И Бальмонт расхохотался как ребёнок, прибавив сквозь смех: "Чтобы сэкономить табачок и растянуть удовольствие".
- Чего смеёшься, - улыбалась Цветаева, - доставай свою трубку, у меня табачок припасён.
- Ты с ума сошла, - не унимал смеха Бальмонт, - где же я её возьму?
Но тут жена его Елена, как цирковой фокусник, вывела из-за спины руку, держащую великолепную курительную трубку. "Але ап" - озвучила её номер Марина Цветаева, ловко взяв из руки фокусницы трубку, и стала набивать её табаком из расшитого позолотой кисета.
- Ах, милые мои заговорщицы, снова порадовали старика, - воскликнул изумлённый поэт.

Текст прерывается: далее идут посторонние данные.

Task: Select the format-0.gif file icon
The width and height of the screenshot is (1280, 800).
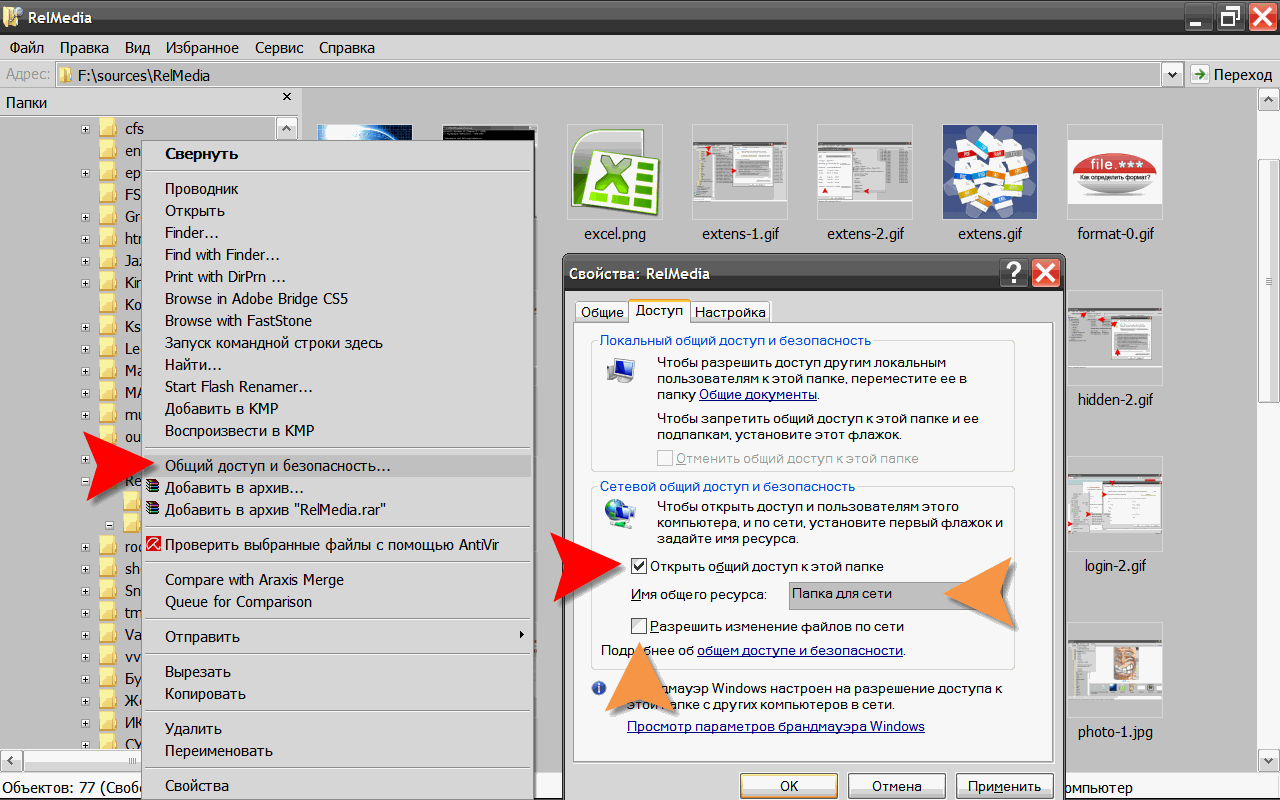Action: pyautogui.click(x=1114, y=171)
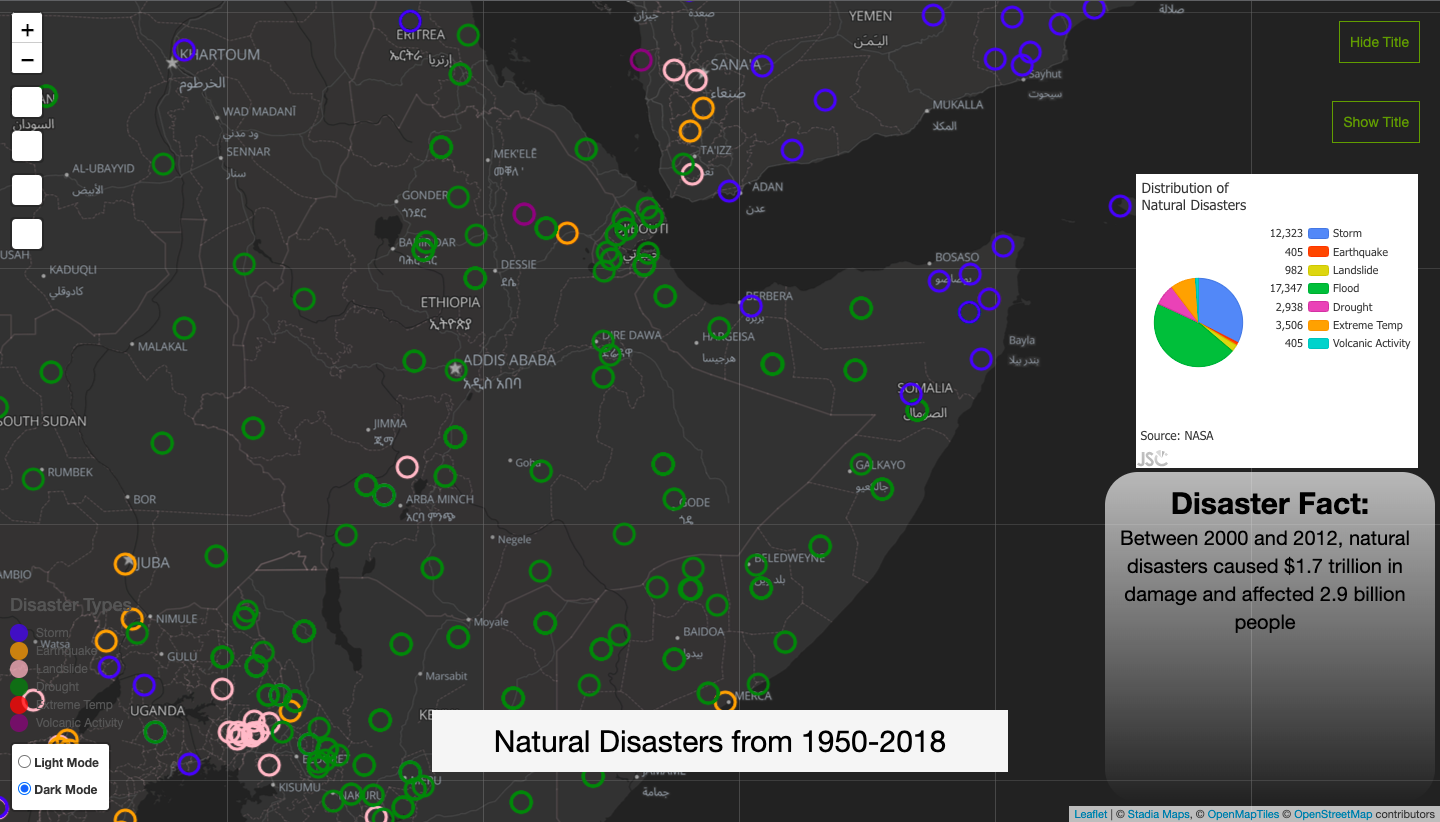Open the OpenStreetMap contributors link
This screenshot has height=822, width=1440.
coord(1333,813)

- Какой же ты старик, - говорила Цветаева, раскуривая трубку, зажжённую солнечным лучиком, - ты мужчина в самом соку!
- Серьёзно, - весело удивился тот.
- Серьёзней некуда, как говаривали старые люди, - с удовольствием затянулась дымком Цветаева, и передала трубку Бальмонту.
- Какая прелесть! До боли знакомый запах. Что называется: "дым отечества", - проговорил поэт, сделал затяжку и закашлялся.
- Бальмонт поперхнулся дымом отечества, - объявила Цветаева, как шпрехшталмейстер на манеже цирка.
И Бальмонт снова расхохотался, но уже вперемежку с кашлем.